++++ SUPPLIED MATERIAL ++++

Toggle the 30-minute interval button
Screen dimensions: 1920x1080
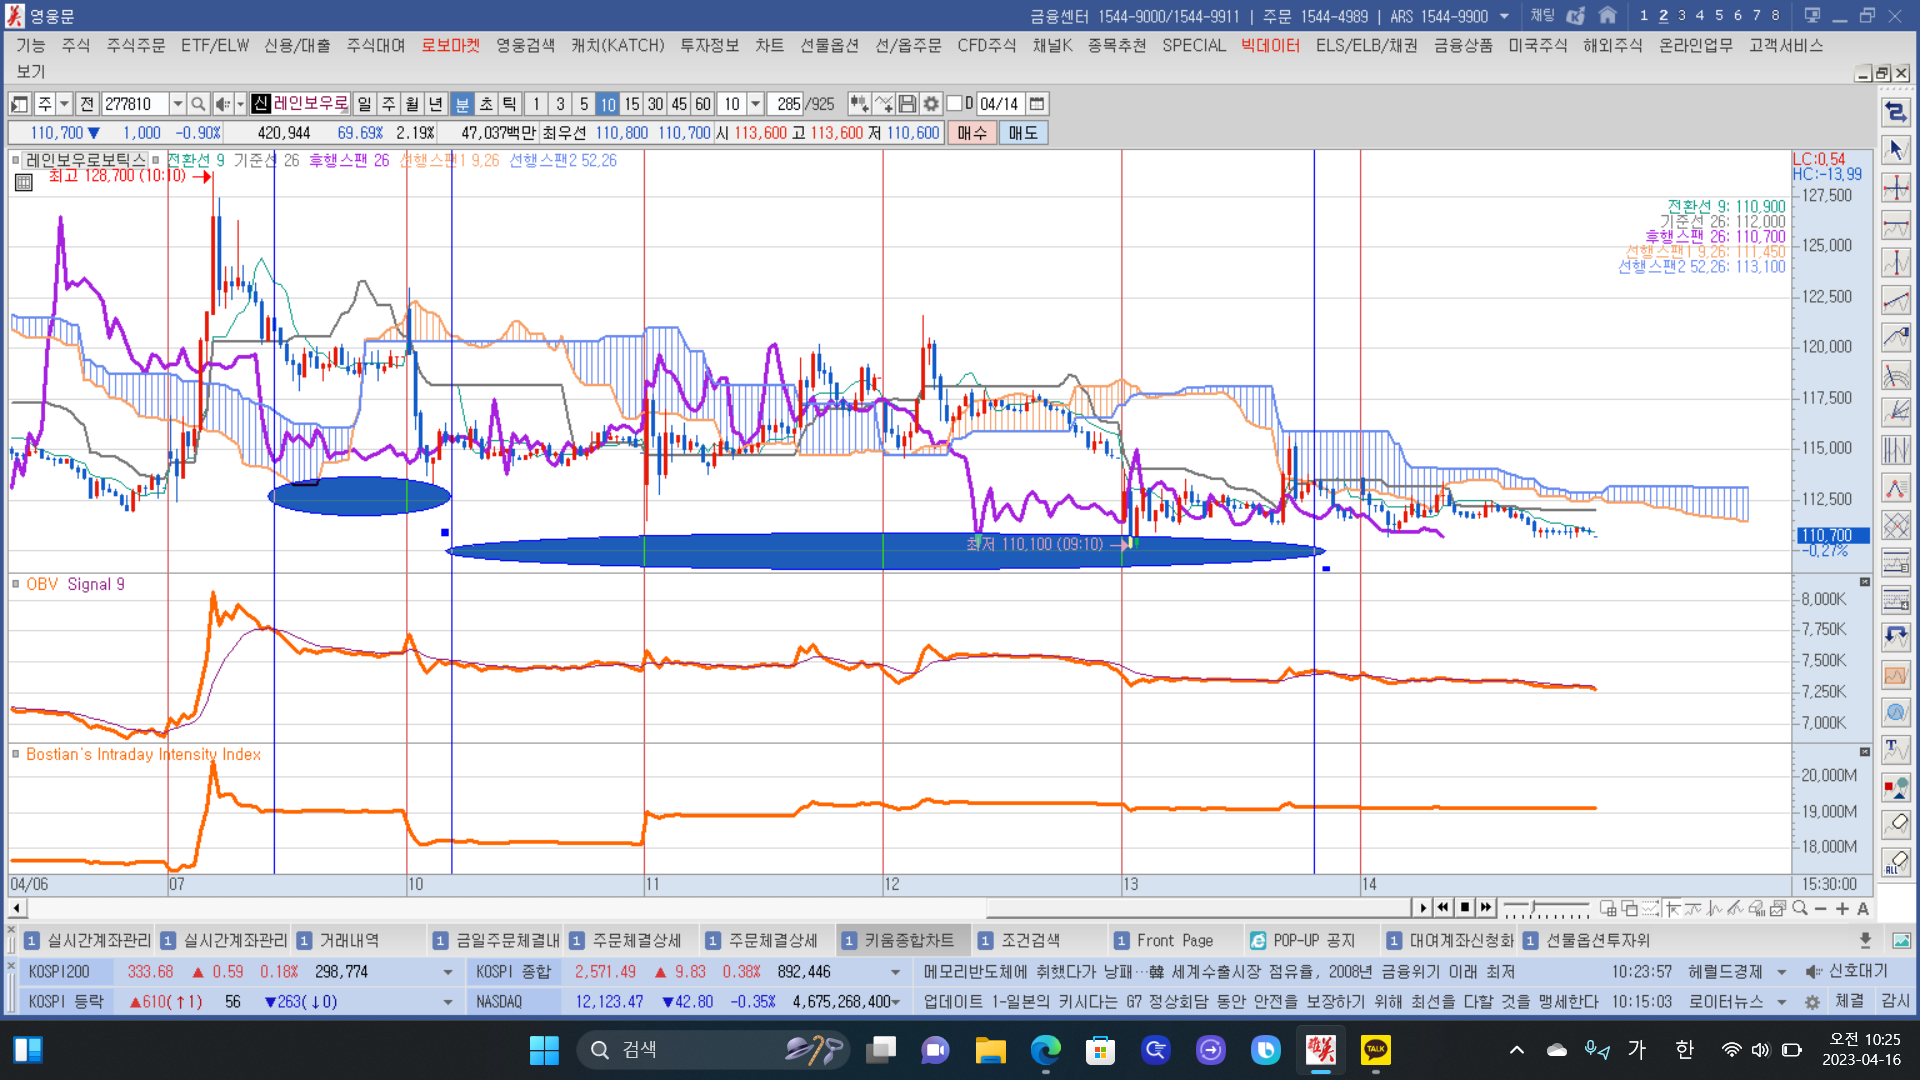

++++
++++ SUPPLIED MATERIAL ++++

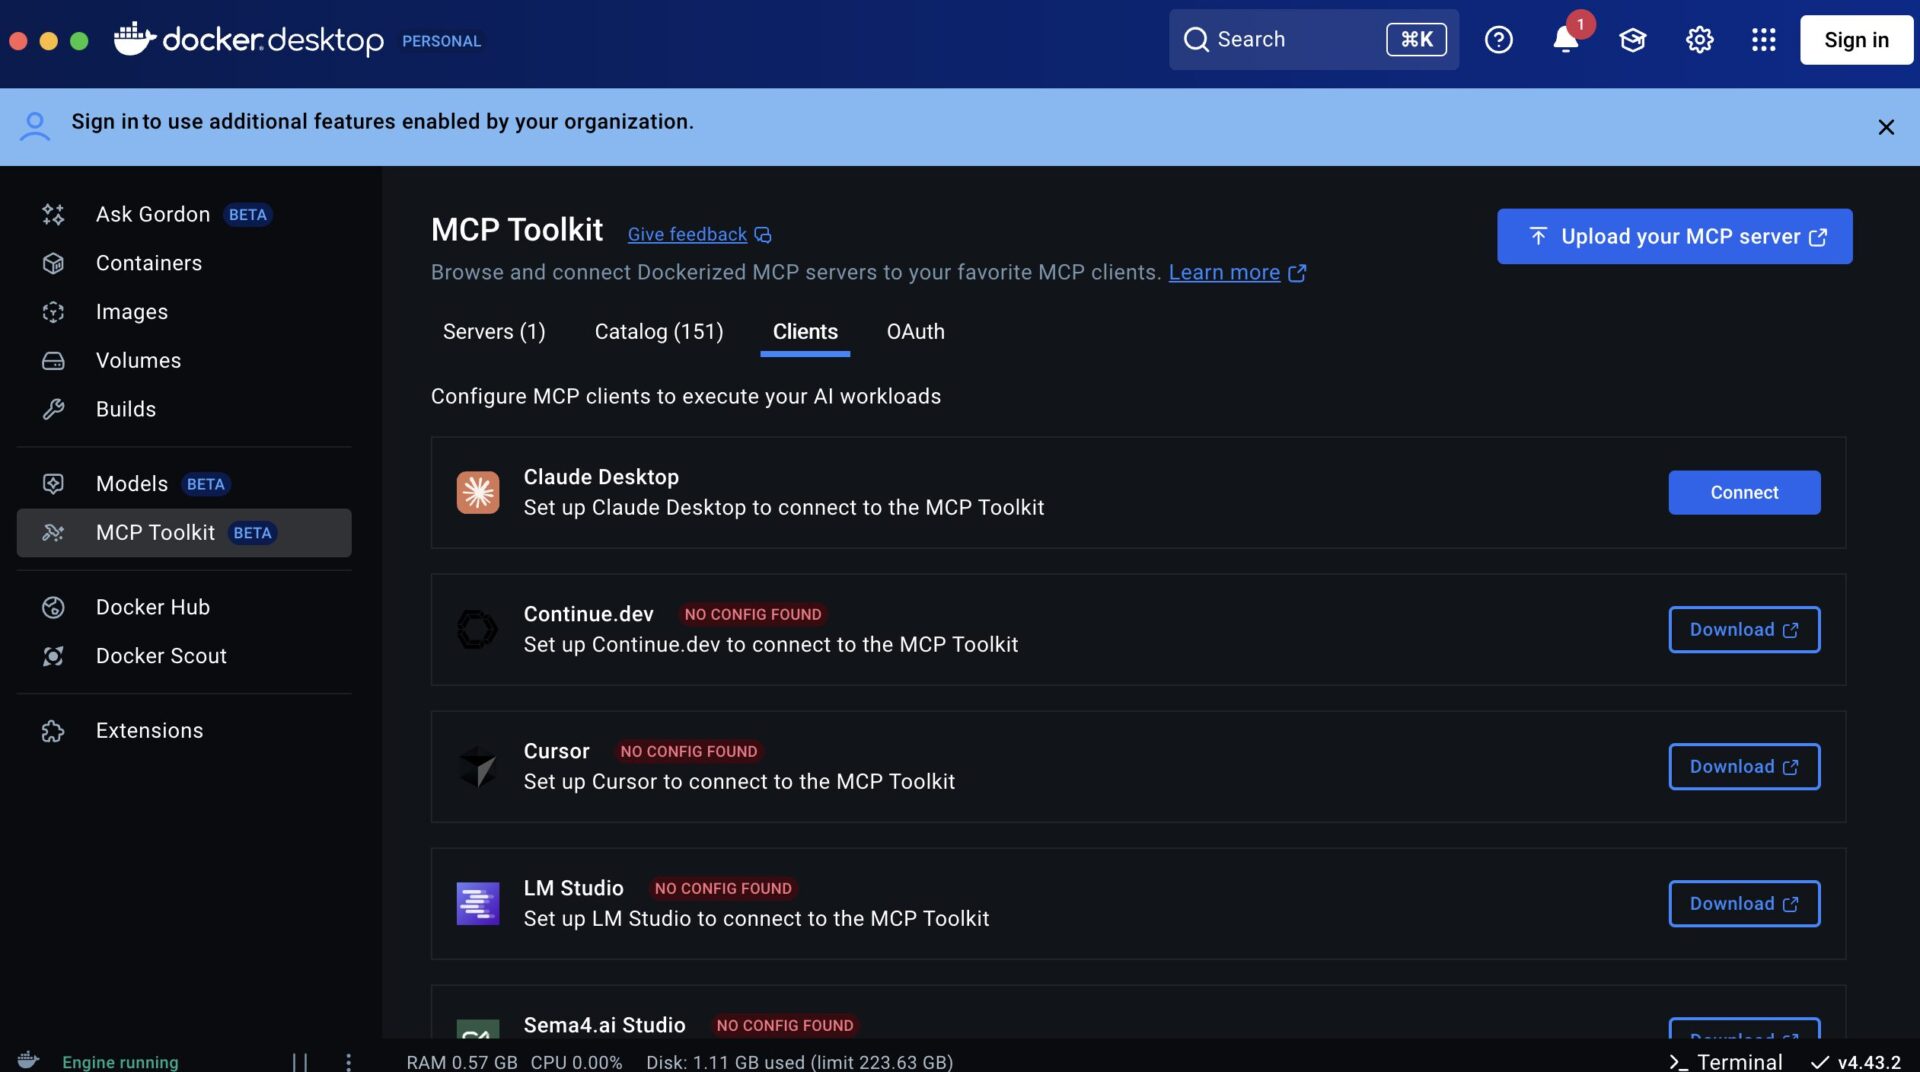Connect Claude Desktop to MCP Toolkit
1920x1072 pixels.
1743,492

++++
++++ SUPPLIED MATERIAL ++++

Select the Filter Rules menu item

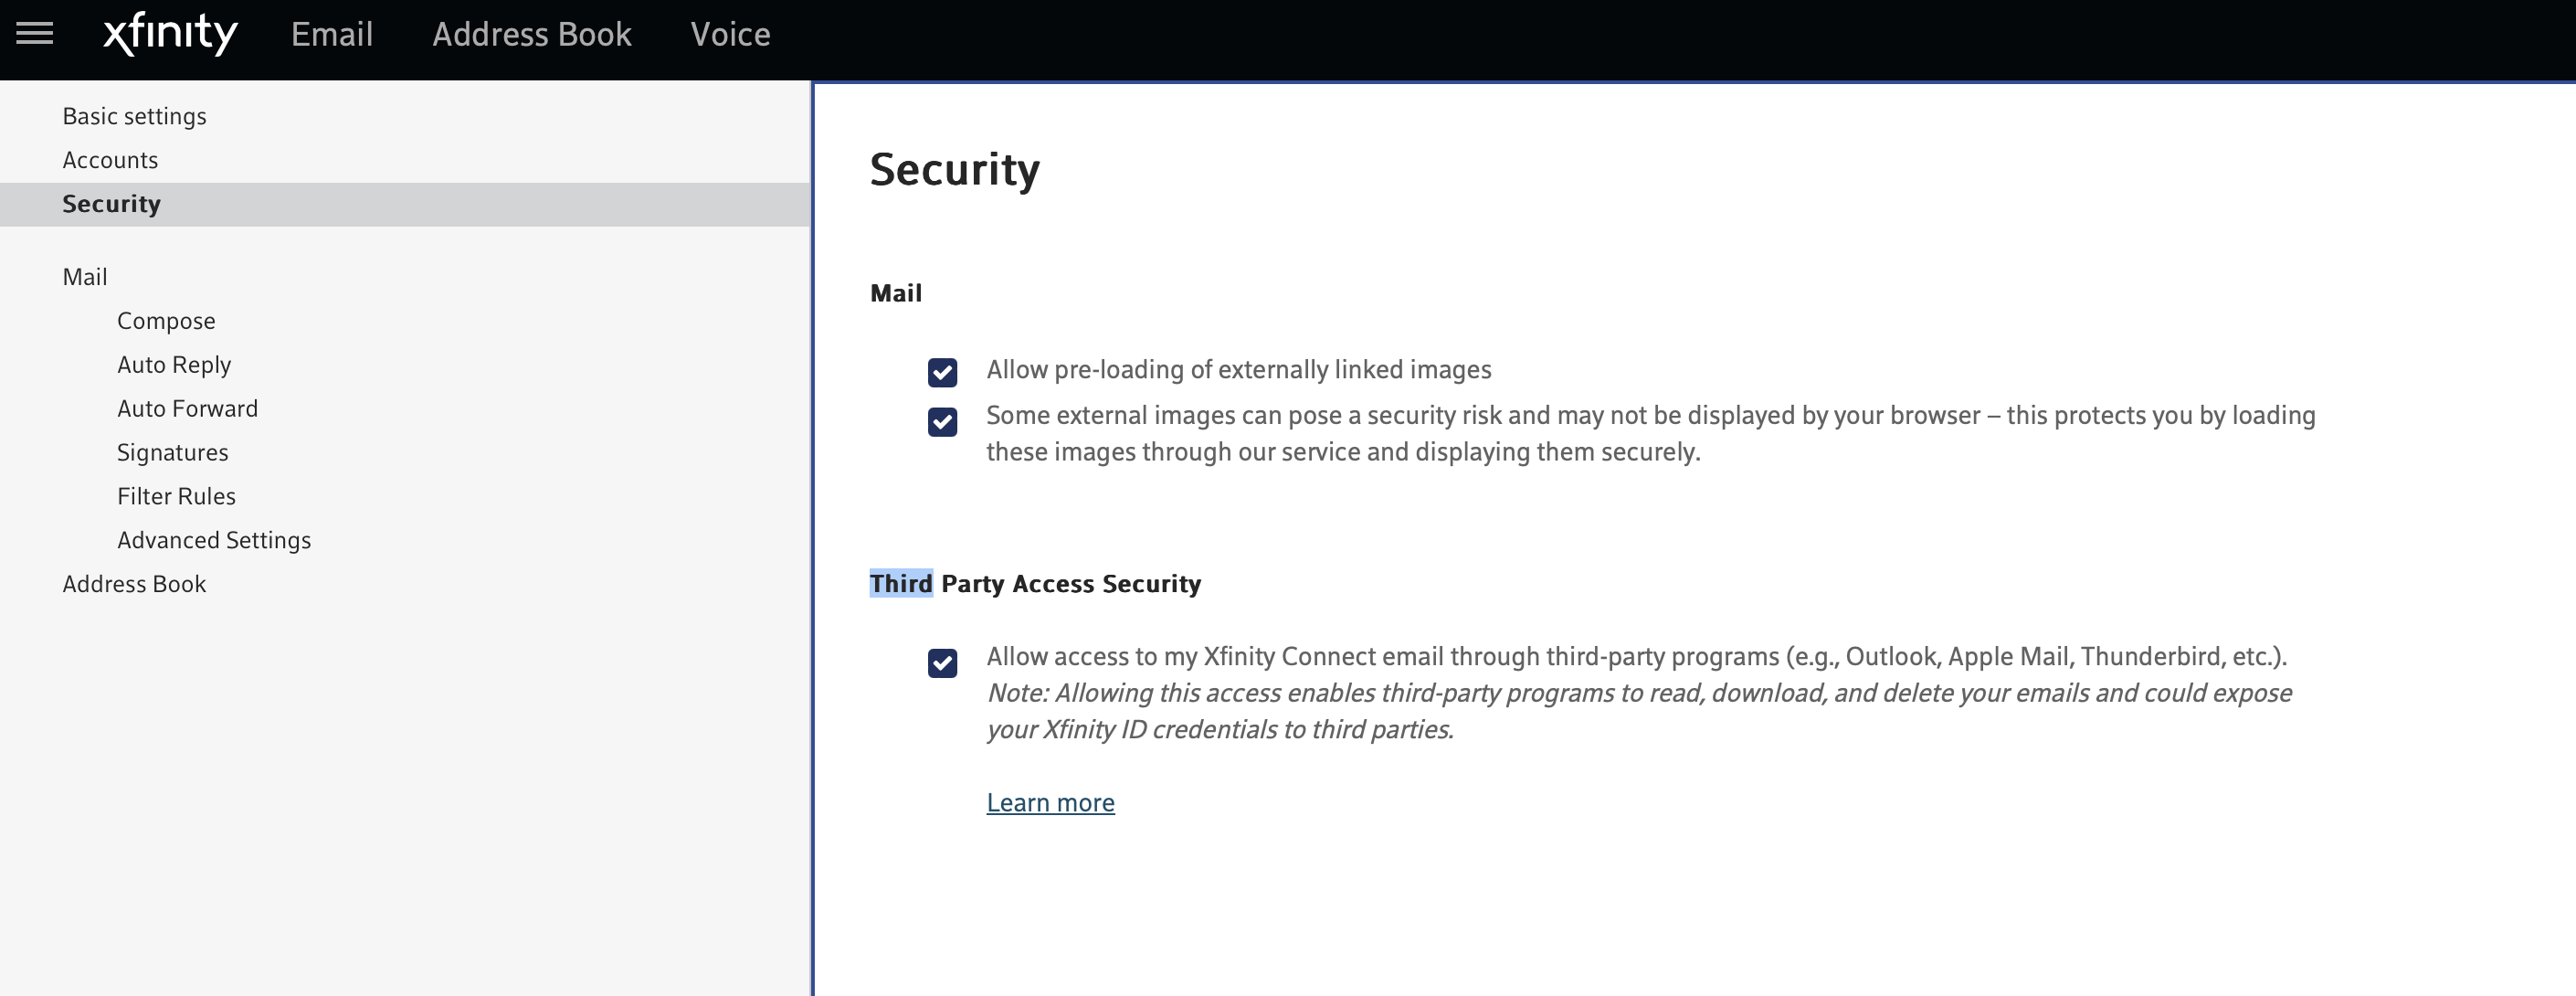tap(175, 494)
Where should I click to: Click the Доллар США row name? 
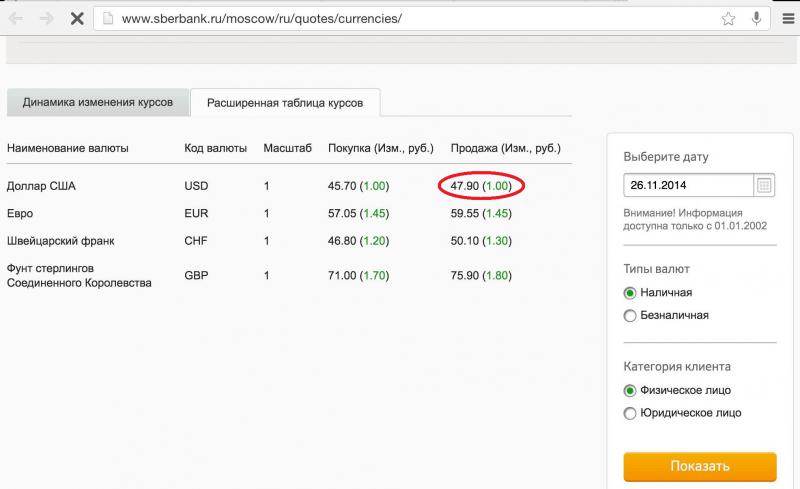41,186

++++

## AIM OF THE EXERCISE
Gather every line in the entries above that contains the word "button", and copy each such line without alteration.

## SOLUTION TO THIS PROBLEM
Toggle the 30-minute interval button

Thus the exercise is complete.